Born in Iowa on November 5, 1948, Barr grew up in various locations around the world due to his father’s career as a civil engineer. He attended the University of Southern California as an undergraduate, and earned a master’s degree in international relations at George Washington University in 1972. He attended law school at Georgetown University, earning his J.D. in 1977.
Barr served in the CIA from 1971-1978 as a Latin American analyst. He then moved to Georgia and became active in Republican politics, chairing the Cobb County Republican Party. In 1986, President Reagan appointed Barr as U.S. Attorney for the Northern District of Georgia, a post he held until 1990. The congressman served as president of the Southeastern Legal Foundation from 1990 to 1991.

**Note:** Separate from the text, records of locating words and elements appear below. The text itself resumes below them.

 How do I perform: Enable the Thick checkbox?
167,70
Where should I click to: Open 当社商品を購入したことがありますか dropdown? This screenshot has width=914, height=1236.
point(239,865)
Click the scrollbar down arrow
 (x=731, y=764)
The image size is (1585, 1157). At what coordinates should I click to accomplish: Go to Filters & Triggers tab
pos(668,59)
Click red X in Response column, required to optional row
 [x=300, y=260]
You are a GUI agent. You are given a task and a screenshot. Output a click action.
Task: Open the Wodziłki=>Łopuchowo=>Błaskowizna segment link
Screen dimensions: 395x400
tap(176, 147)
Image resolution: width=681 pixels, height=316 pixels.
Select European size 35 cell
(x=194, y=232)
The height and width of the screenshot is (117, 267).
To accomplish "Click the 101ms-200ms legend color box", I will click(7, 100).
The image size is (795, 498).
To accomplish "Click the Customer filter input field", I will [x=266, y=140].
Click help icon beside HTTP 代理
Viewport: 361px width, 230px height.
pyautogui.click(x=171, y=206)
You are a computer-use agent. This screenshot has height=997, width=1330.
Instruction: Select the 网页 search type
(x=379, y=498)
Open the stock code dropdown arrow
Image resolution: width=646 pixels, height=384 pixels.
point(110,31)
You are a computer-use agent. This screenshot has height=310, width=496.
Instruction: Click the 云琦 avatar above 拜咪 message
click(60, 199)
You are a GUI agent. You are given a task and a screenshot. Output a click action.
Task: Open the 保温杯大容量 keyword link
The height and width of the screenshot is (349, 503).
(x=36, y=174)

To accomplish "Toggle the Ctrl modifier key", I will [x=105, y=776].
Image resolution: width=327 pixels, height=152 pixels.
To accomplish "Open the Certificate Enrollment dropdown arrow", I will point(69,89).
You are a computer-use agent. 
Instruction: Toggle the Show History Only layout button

Barr ran unsuccessfully against Paul Coverdell for the U.S. Senate in 1992. In 1994, Barr won the Congressional seat that had been held for several terms by Democrat Buddy Darden. When Barr entered Congress, it was the first time in forty years that Republicans were in the majority. He had a reputation as being the most conservative member of Congress. Barr may be best remembered for his initiative in pursuing an impeachment trial for President Clinton on charges of perjury in regard to the Monica Lewinsky scandal. One of three books he has written – The Meaning of Is – reflects on the Clinton White House and explains his motivations for pursuing impeachment of the president.
In 2002, the Georgia Legislature redistricted the state’s Congressional seats, resulting in Barr’s district being drawn into Republican John Linder’s district. A primary was held that summer in which Barr was soundly defeated. He left office in January 2003.
Since leaving office, Barr has continued to write and speak publicly on civil liberties, especially the right to privacy. He has been a contributor on CNN and writes a regular column for the Atlanta Journal-Constitution as well as maintaining a blog “The Daily Caller.”
Soon after leaving Congress, Barr also left the Republican Party. In 2008, Barr was the presidential nominee for the Libertarian Party. Currently, he heads a consulting firm called Liberty Strategies, and practices law with Edwin Marger in Atlanta.
In addition to his book on the impeachment trial, Barr has published Patriot Nation: Bob Barr’s Laws of the Universe Volume One, and Lessons in Liberty. He is an adjunct professor at Kennesaw State University just outside of Atlanta, where he has taught a graduate-level course on Privacy and Public Policy.
The political papers of Barr are available at the University of West Georgia’s Ingram Library Special Collections archive and may be accessed through Galileo.
Disclosure: From June to December 2012, I was a Graduate Research Assistant with the Special Collections at UWG. During which time, I was assigned to topics relating to Financial Services, Judiciary, and Firearms.